海上自衛隊舞鶴地方総監督部広報係
植村 裕一朗さん(45)が語る
海軍記念館 -京都府舞鶴市-
来年で50周年を迎える海軍記念館は、
旧海軍の歴史を後世に伝え、
隊員の教育にも生かそうと、
1964年に京都府舞鶴市の海上自衛隊舞鶴地方総監督部に
ある大講堂(旧海軍機関学校大講堂)内に開設されました。
記念品や史料など約200点を展示し、
年間約1万人が訪れています。
記念館の入口には、東郷平八郎元師の胸像(高さ約65cm)が
展示されています。東郷元師は01年 (明治34年)、
舞鶴に置かれた海軍鎮守府の初代司令長官となったことでも
知られています。この胸像は、いつ誰が作ったか分かりませんが、
戦後18年を経た63年、パトロール中の警察官によって
西舞鶴港の埠頭の土中から偶然発見されました。
終戦後、進駐軍の目にとまらないよう地中に隠されたと
みられます。

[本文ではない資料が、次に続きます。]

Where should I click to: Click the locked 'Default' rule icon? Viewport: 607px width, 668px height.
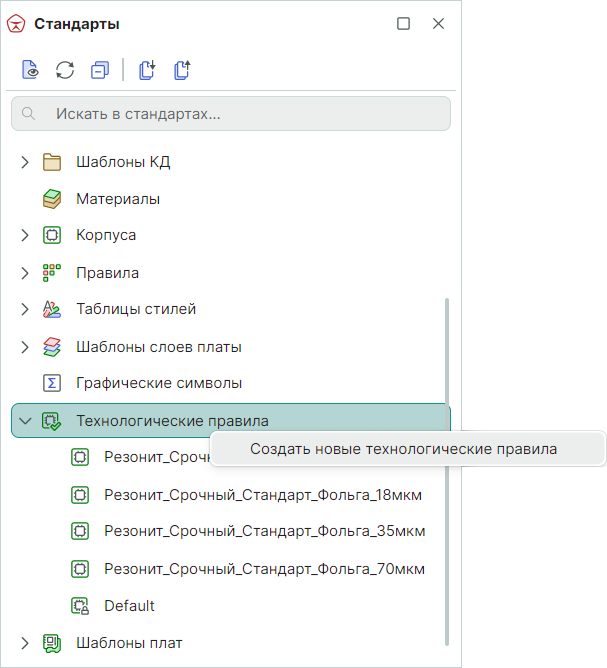point(80,606)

これが総監部に寄贈されたのを機に、
旧海軍関係者らから史料などの
寄贈や展示依頼が相次ぎ、記念館の開設に至ったのです。
展示室は、日本の近代海軍の基礎が築かれた幕末から
第一次世界大戦までと、1920年代の軍縮期から第2次世界大戦
終結までの2期に分かれています。
第1展示室には、幕末に海防の重要性を訴え、
日本海軍の生みの親とも言える勝海舟らを
紹介しています。
東郷元師ゆかりの品々も揃っており、
舞鶴で過ごした当時の所得税台帳(舞鶴税務署寄贈)では
03年(明治36年)の元師の年収が8300円(現在5000万円に相当)で、
所得税が166円だったという記録が残っています。
日本海海戦でロシアのバルチック艦隊をやぶった際、
連合艦隊司令長官として指揮した旗艦「三笠」で使用した
砂糖壺なども並んでいます。
約半世紀にわたって日本海に臨む唯一の軍港として
変遷を重ね、現在も有数の港として発展を続ける
舞鶴。
記念館でその歴史を感じてもらいたいですね。